BEGIN Provided data

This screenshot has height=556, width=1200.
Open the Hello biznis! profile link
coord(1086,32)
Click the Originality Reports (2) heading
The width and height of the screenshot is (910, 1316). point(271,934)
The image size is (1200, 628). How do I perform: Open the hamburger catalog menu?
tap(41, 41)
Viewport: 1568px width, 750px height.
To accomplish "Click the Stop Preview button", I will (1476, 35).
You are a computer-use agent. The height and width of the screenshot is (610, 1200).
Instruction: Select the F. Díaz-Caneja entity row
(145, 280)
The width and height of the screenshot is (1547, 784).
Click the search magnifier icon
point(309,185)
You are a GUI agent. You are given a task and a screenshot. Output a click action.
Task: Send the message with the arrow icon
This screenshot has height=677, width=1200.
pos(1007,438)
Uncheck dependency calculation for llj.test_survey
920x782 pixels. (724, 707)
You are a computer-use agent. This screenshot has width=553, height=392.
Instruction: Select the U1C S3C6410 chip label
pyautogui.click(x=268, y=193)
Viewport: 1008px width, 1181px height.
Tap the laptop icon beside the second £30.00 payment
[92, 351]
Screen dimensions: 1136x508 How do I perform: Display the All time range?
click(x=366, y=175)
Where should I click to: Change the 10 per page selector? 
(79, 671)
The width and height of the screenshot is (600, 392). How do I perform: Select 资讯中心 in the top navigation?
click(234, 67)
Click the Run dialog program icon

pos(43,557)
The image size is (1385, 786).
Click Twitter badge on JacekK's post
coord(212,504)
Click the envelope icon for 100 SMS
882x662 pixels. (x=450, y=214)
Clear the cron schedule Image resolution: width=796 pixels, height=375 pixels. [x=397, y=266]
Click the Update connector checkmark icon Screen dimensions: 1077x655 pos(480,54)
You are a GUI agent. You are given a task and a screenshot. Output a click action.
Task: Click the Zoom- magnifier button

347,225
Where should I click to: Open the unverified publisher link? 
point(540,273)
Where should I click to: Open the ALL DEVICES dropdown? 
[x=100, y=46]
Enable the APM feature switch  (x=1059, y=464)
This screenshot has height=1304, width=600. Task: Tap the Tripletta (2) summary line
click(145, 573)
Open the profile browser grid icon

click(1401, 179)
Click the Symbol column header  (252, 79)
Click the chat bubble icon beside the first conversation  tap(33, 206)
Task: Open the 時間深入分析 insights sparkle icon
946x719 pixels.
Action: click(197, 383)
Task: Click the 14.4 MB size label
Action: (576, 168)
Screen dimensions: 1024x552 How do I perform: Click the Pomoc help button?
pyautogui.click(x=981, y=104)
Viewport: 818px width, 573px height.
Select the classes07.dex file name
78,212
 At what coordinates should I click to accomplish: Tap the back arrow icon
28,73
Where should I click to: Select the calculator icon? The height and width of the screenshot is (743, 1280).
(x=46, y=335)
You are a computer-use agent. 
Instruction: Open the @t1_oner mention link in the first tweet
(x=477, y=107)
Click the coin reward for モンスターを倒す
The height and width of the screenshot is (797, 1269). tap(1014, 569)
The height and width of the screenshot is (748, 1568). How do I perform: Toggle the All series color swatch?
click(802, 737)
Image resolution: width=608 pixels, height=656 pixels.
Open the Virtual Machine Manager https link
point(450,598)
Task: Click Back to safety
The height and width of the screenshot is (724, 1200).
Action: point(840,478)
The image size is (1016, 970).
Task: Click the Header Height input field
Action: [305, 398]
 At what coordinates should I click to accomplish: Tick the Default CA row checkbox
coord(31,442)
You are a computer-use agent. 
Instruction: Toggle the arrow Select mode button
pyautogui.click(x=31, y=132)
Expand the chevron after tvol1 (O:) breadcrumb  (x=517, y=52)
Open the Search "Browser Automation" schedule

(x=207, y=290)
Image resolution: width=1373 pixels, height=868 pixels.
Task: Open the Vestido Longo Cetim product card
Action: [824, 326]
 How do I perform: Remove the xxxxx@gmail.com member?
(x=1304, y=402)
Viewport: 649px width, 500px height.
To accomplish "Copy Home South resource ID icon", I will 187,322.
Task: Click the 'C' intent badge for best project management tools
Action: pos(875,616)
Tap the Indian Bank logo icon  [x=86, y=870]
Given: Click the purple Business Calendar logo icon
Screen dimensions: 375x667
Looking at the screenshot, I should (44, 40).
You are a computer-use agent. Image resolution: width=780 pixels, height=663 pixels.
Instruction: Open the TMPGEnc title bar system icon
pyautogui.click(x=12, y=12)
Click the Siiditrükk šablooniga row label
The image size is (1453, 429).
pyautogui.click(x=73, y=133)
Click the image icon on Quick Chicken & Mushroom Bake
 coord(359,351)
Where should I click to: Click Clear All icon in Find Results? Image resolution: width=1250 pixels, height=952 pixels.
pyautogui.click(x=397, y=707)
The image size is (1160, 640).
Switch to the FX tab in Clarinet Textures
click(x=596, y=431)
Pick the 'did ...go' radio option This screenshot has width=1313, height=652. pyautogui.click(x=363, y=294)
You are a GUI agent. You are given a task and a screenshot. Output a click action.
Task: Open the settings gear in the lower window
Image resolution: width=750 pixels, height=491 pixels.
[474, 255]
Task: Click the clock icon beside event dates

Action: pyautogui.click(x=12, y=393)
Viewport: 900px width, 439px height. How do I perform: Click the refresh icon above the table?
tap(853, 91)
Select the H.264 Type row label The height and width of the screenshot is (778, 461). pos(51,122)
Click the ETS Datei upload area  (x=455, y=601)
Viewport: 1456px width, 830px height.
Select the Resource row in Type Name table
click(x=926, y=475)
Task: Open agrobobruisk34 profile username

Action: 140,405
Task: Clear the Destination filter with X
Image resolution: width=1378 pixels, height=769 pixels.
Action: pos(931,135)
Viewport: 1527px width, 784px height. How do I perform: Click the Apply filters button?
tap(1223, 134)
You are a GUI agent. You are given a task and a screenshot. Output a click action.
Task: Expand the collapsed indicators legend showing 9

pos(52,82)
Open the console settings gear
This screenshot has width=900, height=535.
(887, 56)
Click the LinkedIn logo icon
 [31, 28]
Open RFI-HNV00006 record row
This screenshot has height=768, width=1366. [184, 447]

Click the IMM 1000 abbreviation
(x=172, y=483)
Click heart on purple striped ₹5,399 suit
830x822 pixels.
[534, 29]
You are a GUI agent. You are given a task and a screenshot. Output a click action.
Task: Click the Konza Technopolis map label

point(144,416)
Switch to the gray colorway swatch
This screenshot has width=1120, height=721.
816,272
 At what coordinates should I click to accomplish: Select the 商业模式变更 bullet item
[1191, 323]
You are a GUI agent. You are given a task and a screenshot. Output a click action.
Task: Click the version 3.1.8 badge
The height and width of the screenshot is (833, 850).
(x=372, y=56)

END Provided data

Your objective: Reproduce each record exactly as it appears.

Worked solution:
This screenshot has height=556, width=1200.
Open the Hello biznis! profile link
coord(1086,32)
Click the Originality Reports (2) heading
The width and height of the screenshot is (910, 1316). point(271,934)
The image size is (1200, 628). How do I perform: Open the hamburger catalog menu?
tap(41, 41)
Viewport: 1568px width, 750px height.
To accomplish "Click the Stop Preview button", I will (1476, 35).
You are a computer-use agent. The height and width of the screenshot is (610, 1200).
Instruction: Select the F. Díaz-Caneja entity row
(145, 280)
The width and height of the screenshot is (1547, 784).
Click the search magnifier icon
point(309,185)
You are a GUI agent. You are given a task and a screenshot. Output a click action.
Task: Send the message with the arrow icon
This screenshot has height=677, width=1200.
pos(1007,438)
Uncheck dependency calculation for llj.test_survey
920x782 pixels. (724, 707)
You are a computer-use agent. This screenshot has width=553, height=392.
Instruction: Select the U1C S3C6410 chip label
pyautogui.click(x=268, y=193)
Viewport: 1008px width, 1181px height.
Tap the laptop icon beside the second £30.00 payment
[92, 351]
Screen dimensions: 1136x508 How do I perform: Display the All time range?
click(x=366, y=175)
Where should I click to: Change the 10 per page selector? 
(79, 671)
The width and height of the screenshot is (600, 392). How do I perform: Select 资讯中心 in the top navigation?
click(234, 67)
Click the Run dialog program icon

pos(43,557)
The image size is (1385, 786).
Click Twitter badge on JacekK's post
coord(212,504)
Click the envelope icon for 100 SMS
882x662 pixels. (x=450, y=214)
Clear the cron schedule Image resolution: width=796 pixels, height=375 pixels. [x=397, y=266]
Click the Update connector checkmark icon Screen dimensions: 1077x655 pos(480,54)
You are a GUI agent. You are given a task and a screenshot. Output a click action.
Task: Click the Zoom- magnifier button

347,225
Where should I click to: Open the unverified publisher link? 
point(540,273)
Where should I click to: Open the ALL DEVICES dropdown? 
[x=100, y=46]
Enable the APM feature switch  (x=1059, y=464)
This screenshot has height=1304, width=600. Task: Tap the Tripletta (2) summary line
click(145, 573)
Open the profile browser grid icon

click(1401, 179)
Click the Symbol column header  (252, 79)
Click the chat bubble icon beside the first conversation  tap(33, 206)
Task: Open the 時間深入分析 insights sparkle icon
946x719 pixels.
Action: click(197, 383)
Task: Click the 14.4 MB size label
Action: (576, 168)
Screen dimensions: 1024x552 How do I perform: Click the Pomoc help button?
pyautogui.click(x=981, y=104)
Viewport: 818px width, 573px height.
Select the classes07.dex file name
78,212
 At what coordinates should I click to accomplish: Tap the back arrow icon
28,73
Where should I click to: Select the calculator icon? The height and width of the screenshot is (743, 1280).
(x=46, y=335)
You are a computer-use agent. 
Instruction: Open the @t1_oner mention link in the first tweet
(x=477, y=107)
Click the coin reward for モンスターを倒す
The height and width of the screenshot is (797, 1269). tap(1014, 569)
The height and width of the screenshot is (748, 1568). How do I perform: Toggle the All series color swatch?
click(802, 737)
Image resolution: width=608 pixels, height=656 pixels.
Open the Virtual Machine Manager https link
point(450,598)
Task: Click Back to safety
The height and width of the screenshot is (724, 1200).
Action: point(840,478)
The image size is (1016, 970).
Task: Click the Header Height input field
Action: [305, 398]
 At what coordinates should I click to accomplish: Tick the Default CA row checkbox
coord(31,442)
You are a computer-use agent. 
Instruction: Toggle the arrow Select mode button
pyautogui.click(x=31, y=132)
Expand the chevron after tvol1 (O:) breadcrumb  (x=517, y=52)
Open the Search "Browser Automation" schedule

(x=207, y=290)
Image resolution: width=1373 pixels, height=868 pixels.
Task: Open the Vestido Longo Cetim product card
Action: [824, 326]
 How do I perform: Remove the xxxxx@gmail.com member?
(x=1304, y=402)
Viewport: 649px width, 500px height.
To accomplish "Copy Home South resource ID icon", I will 187,322.
Task: Click the 'C' intent badge for best project management tools
Action: pos(875,616)
Tap the Indian Bank logo icon  [x=86, y=870]
Given: Click the purple Business Calendar logo icon
Screen dimensions: 375x667
Looking at the screenshot, I should (44, 40).
You are a computer-use agent. Image resolution: width=780 pixels, height=663 pixels.
Instruction: Open the TMPGEnc title bar system icon
pyautogui.click(x=12, y=12)
Click the Siiditrükk šablooniga row label
The image size is (1453, 429).
pyautogui.click(x=73, y=133)
Click the image icon on Quick Chicken & Mushroom Bake
 coord(359,351)
Where should I click to: Click Clear All icon in Find Results? Image resolution: width=1250 pixels, height=952 pixels.
pyautogui.click(x=397, y=707)
The image size is (1160, 640).
Switch to the FX tab in Clarinet Textures
click(x=596, y=431)
Pick the 'did ...go' radio option This screenshot has width=1313, height=652. pyautogui.click(x=363, y=294)
You are a GUI agent. You are given a task and a screenshot. Output a click action.
Task: Open the settings gear in the lower window
Image resolution: width=750 pixels, height=491 pixels.
[474, 255]
Task: Click the clock icon beside event dates

Action: pyautogui.click(x=12, y=393)
Viewport: 900px width, 439px height. How do I perform: Click the refresh icon above the table?
tap(853, 91)
Select the H.264 Type row label The height and width of the screenshot is (778, 461). pos(51,122)
Click the ETS Datei upload area  (x=455, y=601)
Viewport: 1456px width, 830px height.
Select the Resource row in Type Name table
click(x=926, y=475)
Task: Open agrobobruisk34 profile username

Action: 140,405
Task: Clear the Destination filter with X
Image resolution: width=1378 pixels, height=769 pixels.
Action: pos(931,135)
Viewport: 1527px width, 784px height. How do I perform: Click the Apply filters button?
tap(1223, 134)
You are a GUI agent. You are given a task and a screenshot. Output a click action.
Task: Expand the collapsed indicators legend showing 9

pos(52,82)
Open the console settings gear
This screenshot has width=900, height=535.
(887, 56)
Click the LinkedIn logo icon
 [31, 28]
Open RFI-HNV00006 record row
This screenshot has height=768, width=1366. [184, 447]

Click the IMM 1000 abbreviation
(x=172, y=483)
Click heart on purple striped ₹5,399 suit
830x822 pixels.
[534, 29]
You are a GUI agent. You are given a task and a screenshot. Output a click action.
Task: Click the Konza Technopolis map label

point(144,416)
Switch to the gray colorway swatch
This screenshot has width=1120, height=721.
816,272
 At what coordinates should I click to accomplish: Select the 商业模式变更 bullet item
[1191, 323]
You are a GUI agent. You are given a task and a screenshot. Output a click action.
Task: Click the version 3.1.8 badge
The height and width of the screenshot is (833, 850).
(x=372, y=56)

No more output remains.